Reading from Oracle using Oracle.sql

Oracle.sql allows passing custom SQL query, but does not support incremental strategies.

Warning

Please take into account Oracle types

Warning

Statement is executed in read-write connection, so if you're calling some functions/procedures with DDL/DML statements inside, they can change data in your database.

Syntax support

Only queries with the following syntax are supported:

  • ✅︎ SELECT ... FROM ...
  • ✅︎ WITH alias AS (...) SELECT ...
  • SHOW ...
  • SET ...; SELECT ...; - multiple statements not supported

Examples

from onetl.connection import Oracle

oracle = Oracle(...)
df = oracle.sql(
    """
    SELECT
        id,
        key,
        CAST(value AS VARCHAR2(4000)) value,
        updated_at
    FROM
        some.mytable
    WHERE
        key = 'something'
    """,
    options=Oracle.SQLOptions(
        partitionColumn="id",
        numPartitions=10,
        lowerBound=0,
        upperBound=1000,
    ),
)

Recommendations

Select only required columns

Instead of passing SELECT * FROM ... prefer passing exact column names SELECT col1, col2, .... This reduces the amount of data passed from Oracle to Spark.

Pay attention to where value

Instead of filtering data on Spark side using df.filter(df.column == 'value') pass proper WHERE column = 'value' clause.

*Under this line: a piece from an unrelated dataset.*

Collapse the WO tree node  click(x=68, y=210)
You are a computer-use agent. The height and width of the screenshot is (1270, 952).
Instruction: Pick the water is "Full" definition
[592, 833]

This both reduces the amount of data send from Oracle to Spark, and may also improve performance of the query. Especially if there are indexes or partitions for columns used in where clause.

Options

OracleSQLOptions

Bases: JDBCSQLOptions

fetchsize = 100000 class-attribute instance-attribute

Fetch N rows from an opened cursor per one read round.

Tuning this option can influence performance of reading.

Warning

Default value is different from Spark.

Spark uses driver's own value, and it may be different in different drivers, and even versions of the same driver. For example, Oracle has default fetchsize=10, which is absolutely not usable.

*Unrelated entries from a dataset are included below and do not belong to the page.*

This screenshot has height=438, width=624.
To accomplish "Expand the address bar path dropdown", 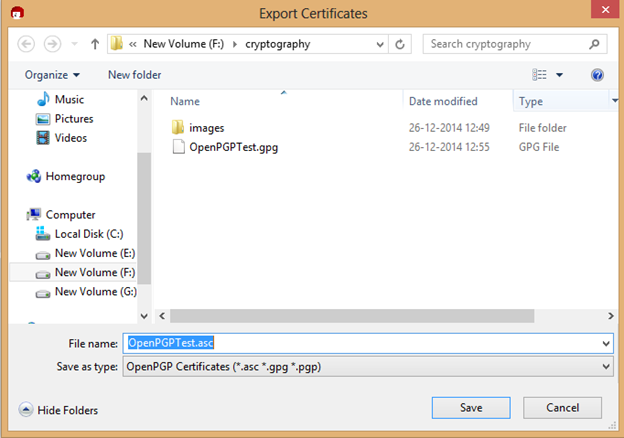I will pyautogui.click(x=380, y=44).
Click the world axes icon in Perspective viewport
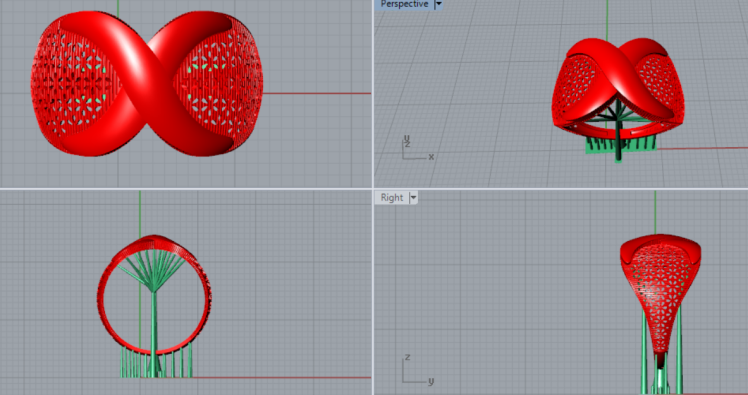 (x=417, y=148)
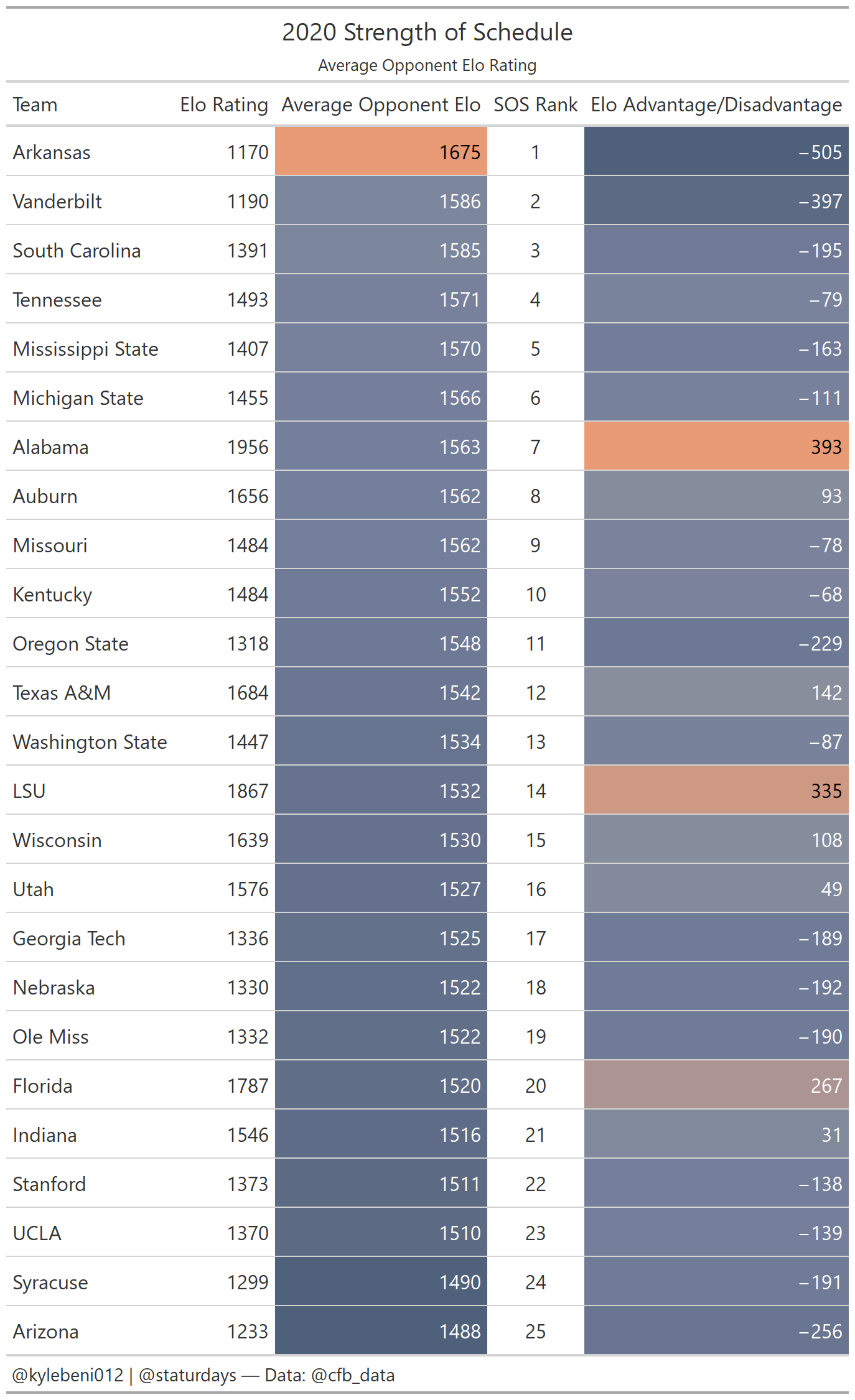
Task: Select Florida's 267 Elo advantage cell
Action: (716, 1085)
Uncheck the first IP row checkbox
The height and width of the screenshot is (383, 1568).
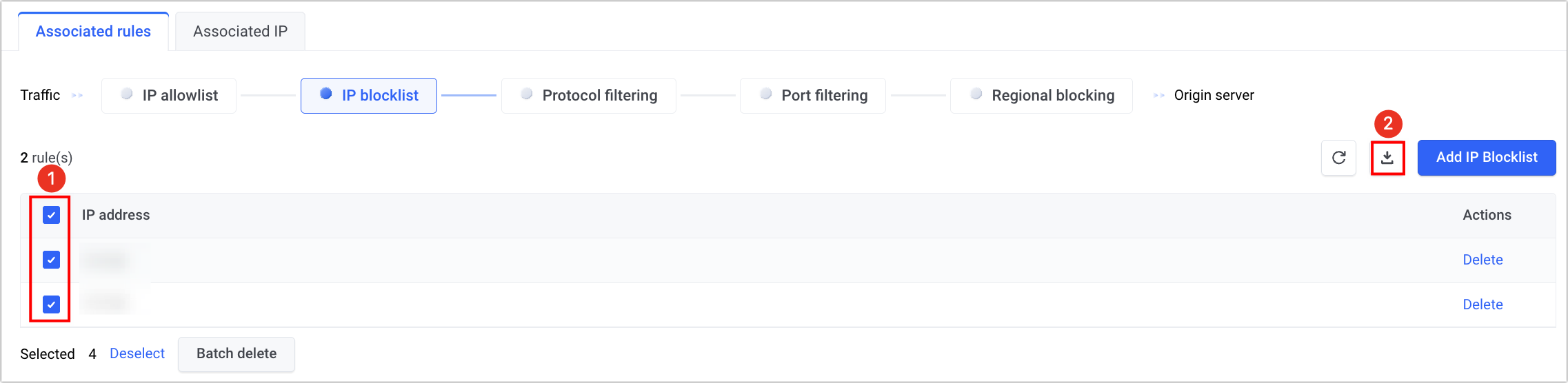(x=52, y=260)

Thus we've overridden default value with 100_000, which should increase reading performance.

Changed in 0.2.0

Set explicit default value to 100_000

lower_bound = Field(default=None, alias='lowerBound') class-attribute instance-attribute

Defines the lower boundary for partitioning the query's data. Mandatory if partition_column is set

num_partitions = Field(default=None, alias='numPartitions') class-attribute instance-attribute

Number of jobs created by Spark to read the table content in parallel.

partition_column = Field(default=None, alias='partitionColumn') class-attribute instance-attribute

Column used to partition data across multiple executors for parallel query processing.

Warning

It is highly recommended to use primary key, or column with an index to avoid performance issues.

Example of using partitionColumn="id" with partitioning_mode="range"
-- If partition_column is 'id', with numPartitions=4, lowerBound=1, and upperBound=100:
-- Executor 1 processes IDs from 1 to 25
SELECT ... FROM table WHERE id >= 1 AND id < 26
-- Executor 2 processes IDs from 26 to 50
SELECT ... FROM table WHERE id >= 26 AND id < 51
-- Executor 3 processes IDs from 51 to 75
SELECT ... FROM table WHERE id >= 51 AND id < 76
-- Executor 4 processes IDs from 76 to 100
SELECT ... FROM table WHERE id >= 76 AND id <= 100


-- General case for Executor N
SELECT ... FROM table
WHERE partition_column >= (lowerBound + (N-1) * stride)
AND partition_column <= upperBound
-- Where `stride` is calculated as `(upperBound - lowerBound) / numPartitions`.

query_timeout = Field(default=None, alias='queryTimeout') class-attribute instance-attribute

The number of seconds the driver will wait for a statement to execute. Zero means there is no limit.

This option depends on driver implementation, some drivers can check the timeout of each query instead of an entire JDBC batch.

session_init_statement = Field(default=None, alias='sessionInitStatement') class-attribute instance-attribute

After each database session is opened to the remote DB and before starting to read data, this option executes a custom SQL statement (or a PL/SQL block).

Use this to implement session initialization code.

Example:

sessionInitStatement = """
    BEGIN
        execute immediate
        'alter session set "_serial_direct_read"=true';
    END;
"""

upper_bound = Field(default=None, alias='upperBound') class-attribute instance-attribute

Sets the lower boundary for data partitioning. Mandatory if partition_column is set

parse(options) classmethod

If a parameter inherited from the ReadOptions class was passed, then it will be returned unchanged. If a Dict object was passed it will be converted to ReadOptions.

Otherwise, an exception will be raised